>> START Given records

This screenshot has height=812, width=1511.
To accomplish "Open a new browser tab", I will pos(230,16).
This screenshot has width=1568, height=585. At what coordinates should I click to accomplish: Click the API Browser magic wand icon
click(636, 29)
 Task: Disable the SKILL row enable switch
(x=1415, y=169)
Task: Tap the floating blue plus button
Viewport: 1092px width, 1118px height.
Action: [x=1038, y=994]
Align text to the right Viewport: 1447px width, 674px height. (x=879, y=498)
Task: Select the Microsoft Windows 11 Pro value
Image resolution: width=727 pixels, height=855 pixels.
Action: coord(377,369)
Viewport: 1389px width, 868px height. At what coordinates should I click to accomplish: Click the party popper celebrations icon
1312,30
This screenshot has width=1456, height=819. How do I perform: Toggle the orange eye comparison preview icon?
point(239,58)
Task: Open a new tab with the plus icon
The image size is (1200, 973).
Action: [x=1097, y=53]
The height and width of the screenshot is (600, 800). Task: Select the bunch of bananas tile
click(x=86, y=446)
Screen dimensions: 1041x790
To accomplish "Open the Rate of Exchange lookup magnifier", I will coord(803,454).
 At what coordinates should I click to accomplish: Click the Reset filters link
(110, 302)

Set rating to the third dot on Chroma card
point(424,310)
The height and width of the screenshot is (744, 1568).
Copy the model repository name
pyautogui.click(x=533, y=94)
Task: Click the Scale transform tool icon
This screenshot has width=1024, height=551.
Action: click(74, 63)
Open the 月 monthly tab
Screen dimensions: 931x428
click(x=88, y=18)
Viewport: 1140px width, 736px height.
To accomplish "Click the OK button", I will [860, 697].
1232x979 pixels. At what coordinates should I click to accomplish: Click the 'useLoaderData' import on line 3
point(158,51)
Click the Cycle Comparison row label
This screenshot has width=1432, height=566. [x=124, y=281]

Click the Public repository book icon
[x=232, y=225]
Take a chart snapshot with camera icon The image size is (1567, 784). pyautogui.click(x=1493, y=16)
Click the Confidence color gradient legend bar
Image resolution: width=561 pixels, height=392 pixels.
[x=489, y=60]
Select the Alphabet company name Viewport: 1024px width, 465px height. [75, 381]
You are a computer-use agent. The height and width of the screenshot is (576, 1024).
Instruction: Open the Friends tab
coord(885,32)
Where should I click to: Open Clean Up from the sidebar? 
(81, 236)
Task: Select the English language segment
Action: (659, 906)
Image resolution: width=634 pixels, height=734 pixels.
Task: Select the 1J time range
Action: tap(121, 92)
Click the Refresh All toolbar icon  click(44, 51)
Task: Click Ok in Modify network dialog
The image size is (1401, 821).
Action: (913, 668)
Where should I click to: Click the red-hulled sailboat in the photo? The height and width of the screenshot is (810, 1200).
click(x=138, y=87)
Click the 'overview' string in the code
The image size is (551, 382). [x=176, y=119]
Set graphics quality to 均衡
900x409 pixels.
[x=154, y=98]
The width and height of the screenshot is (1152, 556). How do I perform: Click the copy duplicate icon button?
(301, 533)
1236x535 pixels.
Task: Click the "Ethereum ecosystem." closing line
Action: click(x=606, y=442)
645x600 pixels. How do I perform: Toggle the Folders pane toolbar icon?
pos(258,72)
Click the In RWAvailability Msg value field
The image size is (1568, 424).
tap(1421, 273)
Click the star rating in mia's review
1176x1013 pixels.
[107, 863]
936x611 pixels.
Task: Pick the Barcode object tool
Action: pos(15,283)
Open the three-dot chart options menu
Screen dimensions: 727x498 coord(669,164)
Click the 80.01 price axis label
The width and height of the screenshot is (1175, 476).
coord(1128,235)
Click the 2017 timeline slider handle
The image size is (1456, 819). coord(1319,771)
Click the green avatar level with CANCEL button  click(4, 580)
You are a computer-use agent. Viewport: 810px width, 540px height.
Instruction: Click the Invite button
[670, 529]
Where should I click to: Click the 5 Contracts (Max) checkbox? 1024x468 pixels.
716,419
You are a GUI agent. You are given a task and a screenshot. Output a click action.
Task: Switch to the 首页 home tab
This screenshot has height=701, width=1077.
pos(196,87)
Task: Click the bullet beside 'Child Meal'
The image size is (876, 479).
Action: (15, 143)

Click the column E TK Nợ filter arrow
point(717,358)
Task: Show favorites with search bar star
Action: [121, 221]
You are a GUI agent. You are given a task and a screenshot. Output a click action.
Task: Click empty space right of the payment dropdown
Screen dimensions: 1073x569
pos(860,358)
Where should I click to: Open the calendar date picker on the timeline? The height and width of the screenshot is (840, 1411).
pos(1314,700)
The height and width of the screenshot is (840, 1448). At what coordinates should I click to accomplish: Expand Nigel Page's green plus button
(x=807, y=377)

>> END Given records

- _Exercise description_
Copy these lines word for word, from first to last.

- _Response below_
This screenshot has height=812, width=1511.
To accomplish "Open a new browser tab", I will pos(230,16).
This screenshot has width=1568, height=585. At what coordinates should I click to accomplish: Click the API Browser magic wand icon
click(636, 29)
 Task: Disable the SKILL row enable switch
(x=1415, y=169)
Task: Tap the floating blue plus button
Viewport: 1092px width, 1118px height.
Action: [x=1038, y=994]
Align text to the right Viewport: 1447px width, 674px height. (x=879, y=498)
Task: Select the Microsoft Windows 11 Pro value
Image resolution: width=727 pixels, height=855 pixels.
Action: coord(377,369)
Viewport: 1389px width, 868px height. At what coordinates should I click to accomplish: Click the party popper celebrations icon
1312,30
This screenshot has width=1456, height=819. How do I perform: Toggle the orange eye comparison preview icon?
point(239,58)
Task: Open a new tab with the plus icon
The image size is (1200, 973).
Action: [x=1097, y=53]
The height and width of the screenshot is (600, 800). Task: Select the bunch of bananas tile
click(x=86, y=446)
Screen dimensions: 1041x790
To accomplish "Open the Rate of Exchange lookup magnifier", I will coord(803,454).
 At what coordinates should I click to accomplish: Click the Reset filters link
(110, 302)

Set rating to the third dot on Chroma card
point(424,310)
The height and width of the screenshot is (744, 1568).
Copy the model repository name
pyautogui.click(x=533, y=94)
Task: Click the Scale transform tool icon
This screenshot has width=1024, height=551.
Action: click(74, 63)
Open the 月 monthly tab
Screen dimensions: 931x428
click(x=88, y=18)
Viewport: 1140px width, 736px height.
To accomplish "Click the OK button", I will [860, 697].
1232x979 pixels. At what coordinates should I click to accomplish: Click the 'useLoaderData' import on line 3
point(158,51)
Click the Cycle Comparison row label
This screenshot has width=1432, height=566. [x=124, y=281]

Click the Public repository book icon
[x=232, y=225]
Take a chart snapshot with camera icon The image size is (1567, 784). pyautogui.click(x=1493, y=16)
Click the Confidence color gradient legend bar
Image resolution: width=561 pixels, height=392 pixels.
[x=489, y=60]
Select the Alphabet company name Viewport: 1024px width, 465px height. [75, 381]
You are a computer-use agent. The height and width of the screenshot is (576, 1024).
Instruction: Open the Friends tab
coord(885,32)
Where should I click to: Open Clean Up from the sidebar? 
(81, 236)
Task: Select the English language segment
Action: (659, 906)
Image resolution: width=634 pixels, height=734 pixels.
Task: Select the 1J time range
Action: tap(121, 92)
Click the Refresh All toolbar icon  click(44, 51)
Task: Click Ok in Modify network dialog
The image size is (1401, 821).
Action: (913, 668)
Where should I click to: Click the red-hulled sailboat in the photo? The height and width of the screenshot is (810, 1200).
click(x=138, y=87)
Click the 'overview' string in the code
The image size is (551, 382). [x=176, y=119]
Set graphics quality to 均衡
900x409 pixels.
[x=154, y=98]
The width and height of the screenshot is (1152, 556). How do I perform: Click the copy duplicate icon button?
(301, 533)
1236x535 pixels.
Task: Click the "Ethereum ecosystem." closing line
Action: click(x=606, y=442)
645x600 pixels. How do I perform: Toggle the Folders pane toolbar icon?
pos(258,72)
Click the In RWAvailability Msg value field
The image size is (1568, 424).
tap(1421, 273)
Click the star rating in mia's review
1176x1013 pixels.
[107, 863]
936x611 pixels.
Task: Pick the Barcode object tool
Action: pos(15,283)
Open the three-dot chart options menu
Screen dimensions: 727x498 coord(669,164)
Click the 80.01 price axis label
The width and height of the screenshot is (1175, 476).
coord(1128,235)
Click the 2017 timeline slider handle
The image size is (1456, 819). coord(1319,771)
Click the green avatar level with CANCEL button  click(4, 580)
You are a computer-use agent. Viewport: 810px width, 540px height.
Instruction: Click the Invite button
[670, 529]
Where should I click to: Click the 5 Contracts (Max) checkbox? 1024x468 pixels.
716,419
You are a GUI agent. You are given a task and a screenshot. Output a click action.
Task: Switch to the 首页 home tab
This screenshot has height=701, width=1077.
pos(196,87)
Task: Click the bullet beside 'Child Meal'
The image size is (876, 479).
Action: (15, 143)

Click the column E TK Nợ filter arrow
point(717,358)
Task: Show favorites with search bar star
Action: [121, 221]
You are a GUI agent. You are given a task and a screenshot. Output a click action.
Task: Click empty space right of the payment dropdown
Screen dimensions: 1073x569
pos(860,358)
Where should I click to: Open the calendar date picker on the timeline? The height and width of the screenshot is (840, 1411).
pos(1314,700)
The height and width of the screenshot is (840, 1448). At what coordinates should I click to accomplish: Expand Nigel Page's green plus button
(x=807, y=377)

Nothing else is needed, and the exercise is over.